» **Task to carry out**: Print every one of the entries below word for word, and leave the pictures out of your answer.
[Start Provided information]
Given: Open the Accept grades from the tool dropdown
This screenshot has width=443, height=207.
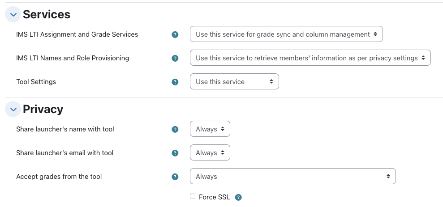Looking at the screenshot, I should point(292,176).
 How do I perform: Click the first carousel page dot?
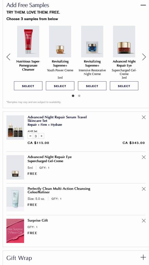(73, 96)
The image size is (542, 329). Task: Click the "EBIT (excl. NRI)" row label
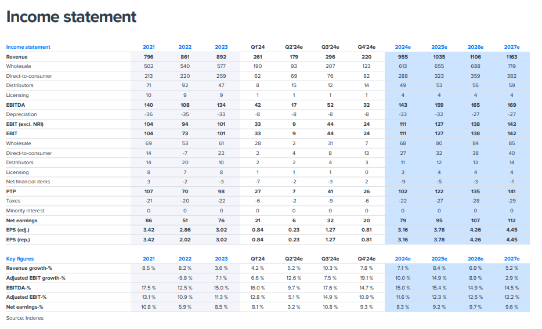(27, 124)
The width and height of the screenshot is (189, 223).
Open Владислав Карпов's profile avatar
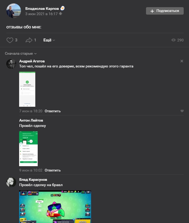click(14, 11)
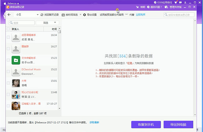Screen dimensions: 203x132
Task: Select the checkbox for 大帝 contact
Action: click(8, 83)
[End Provided information]
» **Output for this exercise**:
Given: Open the Accept grades from the tool dropdown
This screenshot has width=443, height=207.
Looking at the screenshot, I should point(292,176).
 How do I perform: Click the first carousel page dot?
(73, 96)
The image size is (542, 329). Task: Click the "EBIT (excl. NRI)" row label
(27, 124)
The width and height of the screenshot is (189, 223).
Open Владислав Карпов's profile avatar
click(14, 11)
Screen dimensions: 203x132
Task: Select the checkbox for 大帝 contact
Action: click(8, 83)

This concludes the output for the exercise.